羅刹はなんだか困ったような顔で彼女を見遣る。
「なんだよ、鬼になりてえか?」
「『鬼に』というよりは、『羅刹みたく強くなりたい』ですかね」
「それは鬼になりてえってことじゃねえの?」
「そうかもしれないし、そうじゃないかもしれません」
「マジ意味わかんねえ!」
がりがりと頭を掻いてそっぽを向く羅刹の姿に、カルマは声をあげて笑った。
どうして自分が生まれてきたか。
なんのために生きているのか。
カルマも今まで生きてきて、何度か思ったことがある。
もちろんいくら考えたところで答えなど出なかった。
いつだって与えられた道を進んできた。
疑問など感じなかった、感じたらいけないのだと思った。
生まれたときに素質があったから、自分は毒女になった。
毎日毒を摂取して、体中から毒が染み出る化け物になった。
たぶんもう、自分は人間だなんていえないんじゃないだろうか。
毒女の仕事は、この血肉を持って人に害をなすものを散らすこと。
そのほとんどが闇の眷族であるらしい。
実際それを目にすることなど許されないので、キヨに聞いた話しか知らない。
でもなあ、と思う。
カルマは守るべき人間というものをほとんど知らない。
具体的にあげればキヨしか知らない。
それでも人の世ための毒女、なんだそうだ。
人によっては見ることすら叶わぬ闇の眷族と人間は相容れぬもの。
強い力を持つ眷族に至っては、人間の捕食者にもなりえる。
キヨに何度もいい聞かされたことだ。
けれどいつだって隣にいてくれたのは、その闇の眷族だった。
彼らの領域でもある暗闇で生きるカルマの傍には、実際たくさんの闇の眷族らが姿を現す。
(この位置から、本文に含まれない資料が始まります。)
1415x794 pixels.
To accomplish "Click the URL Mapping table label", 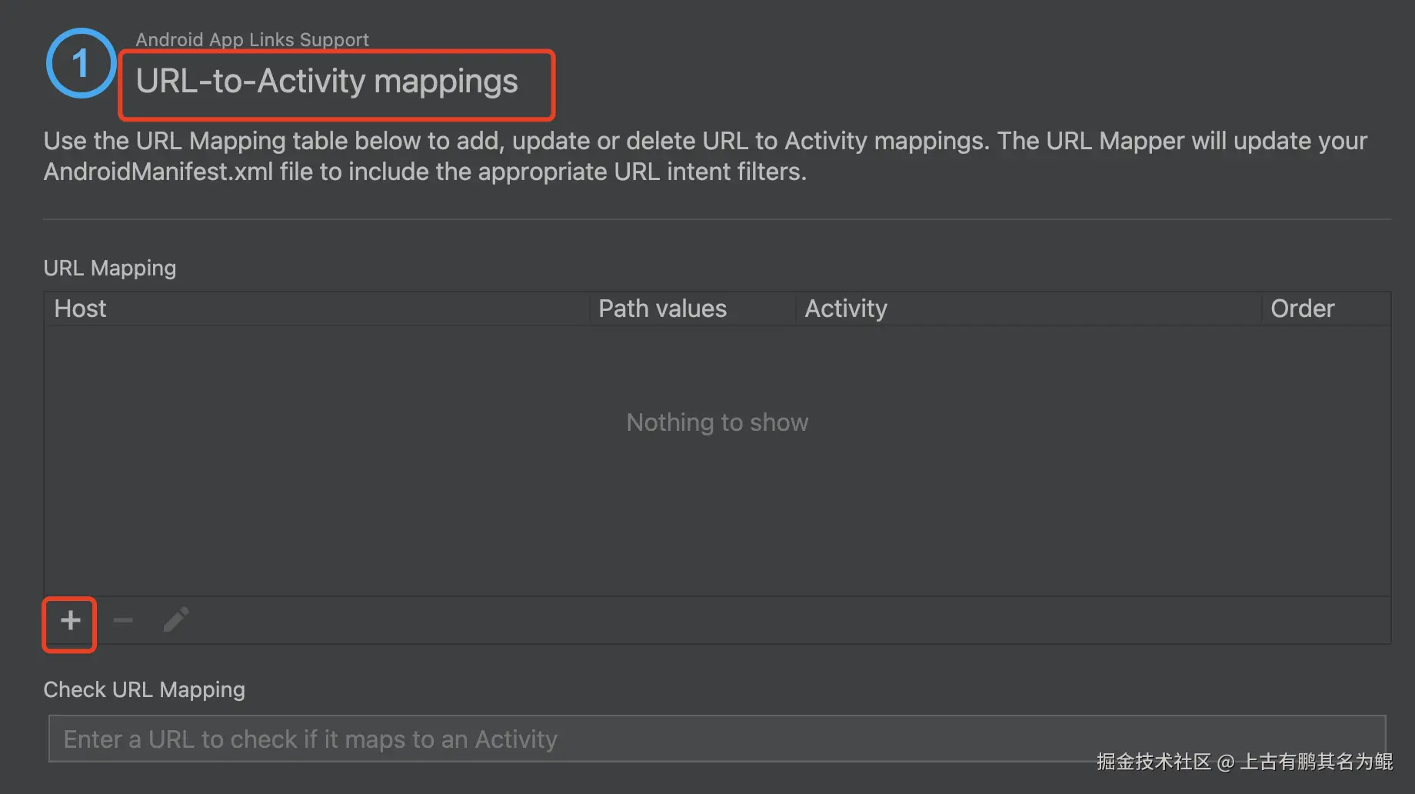I will click(x=110, y=268).
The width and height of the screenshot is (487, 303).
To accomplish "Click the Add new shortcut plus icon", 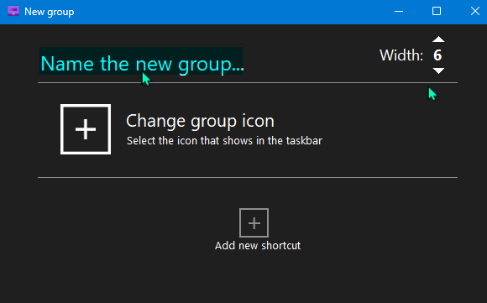I will [x=254, y=223].
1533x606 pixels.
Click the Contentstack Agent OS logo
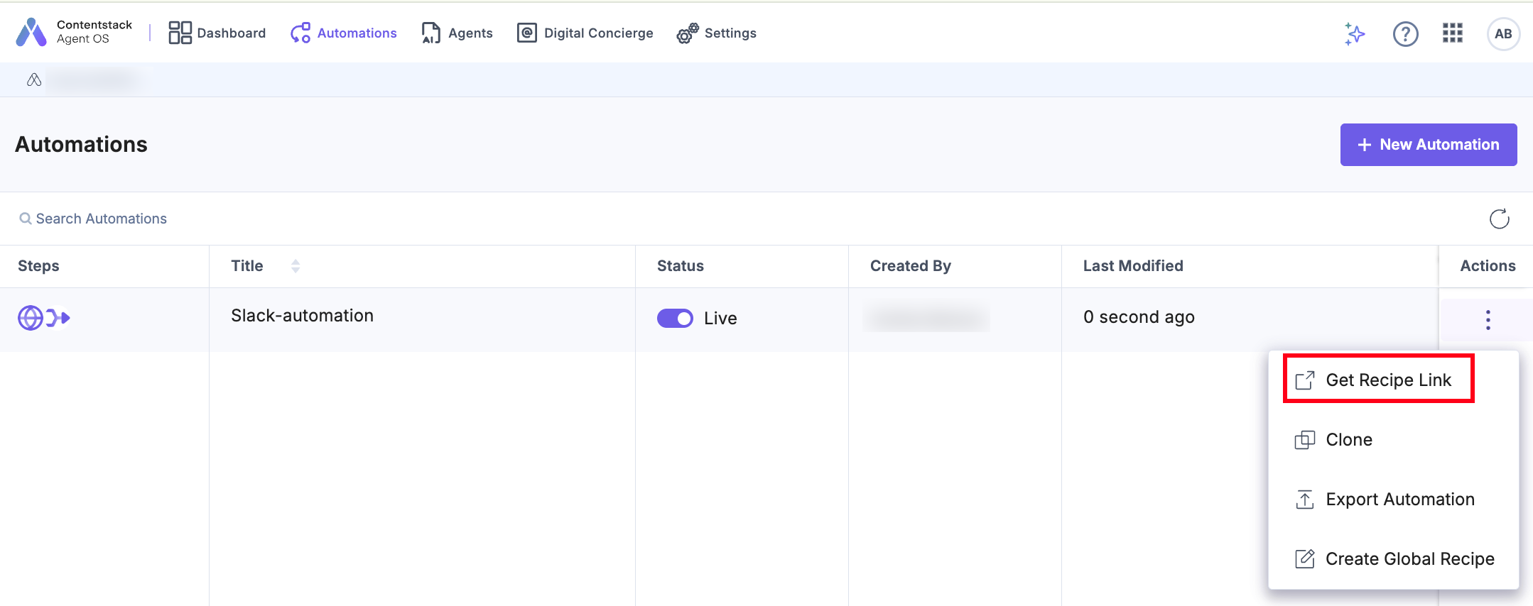(x=74, y=33)
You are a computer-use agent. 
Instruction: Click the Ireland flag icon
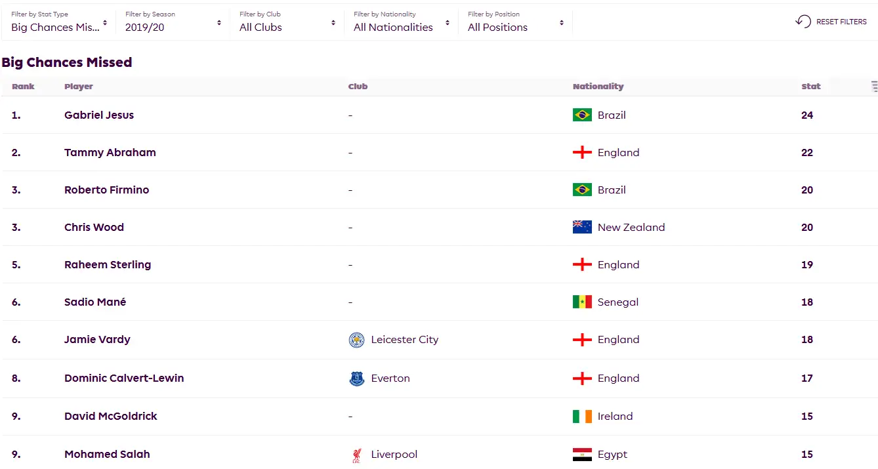pos(582,417)
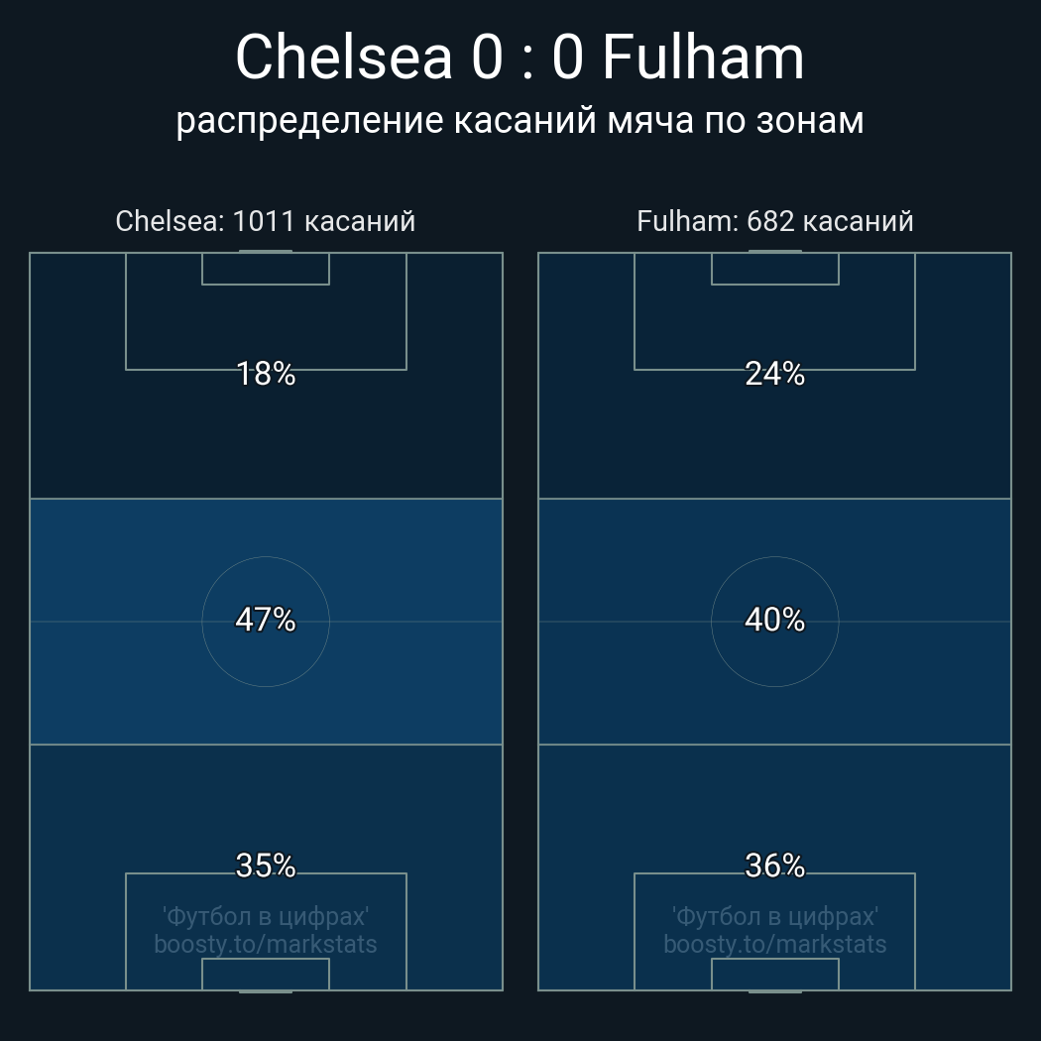Open boosty.to/markstats link on Fulham pitch
The height and width of the screenshot is (1041, 1041).
(x=774, y=944)
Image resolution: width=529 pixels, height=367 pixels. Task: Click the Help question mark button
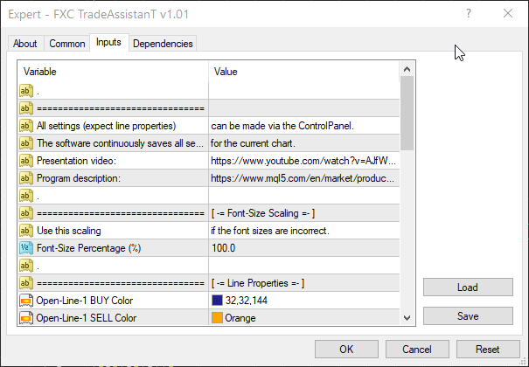point(469,14)
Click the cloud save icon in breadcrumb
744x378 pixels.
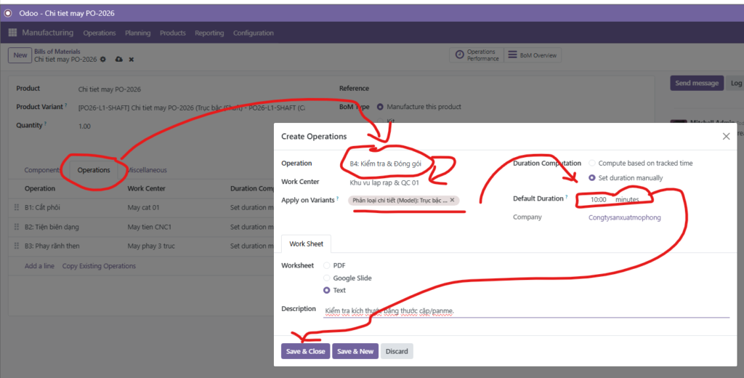(x=118, y=60)
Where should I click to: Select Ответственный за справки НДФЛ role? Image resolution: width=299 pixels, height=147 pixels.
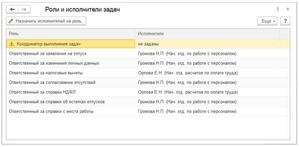[x=148, y=92]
ただ通り過ぎるもの、こちらをじっと見ているもの、食べようと襲ってきたが逆にカルマの血に倒れたもの。
もっとも羅刹のように話をしたりするものははじめてだったが。
カルマの心にあるしこりは、この矛盾だと思う。
羅刹と接するようになってより一層、そう感じてしまうようになってしまった。
人を守るべき者として育てられているのに、カルマは人を知らない。
なのに狩るべき相手だという闇の眷族らとは話もして、少なくても人よりは知っている。
その上はじめでできた友人は、相容れぬといわれる存在。しかも人を捕食する鬼。
自分の生きる道は果たしてこのままでいいのか。
見上げた夜空は星の明かりで眩しいくらい輝いているのに、どうにもカルマの心は沈んでしまうようだった。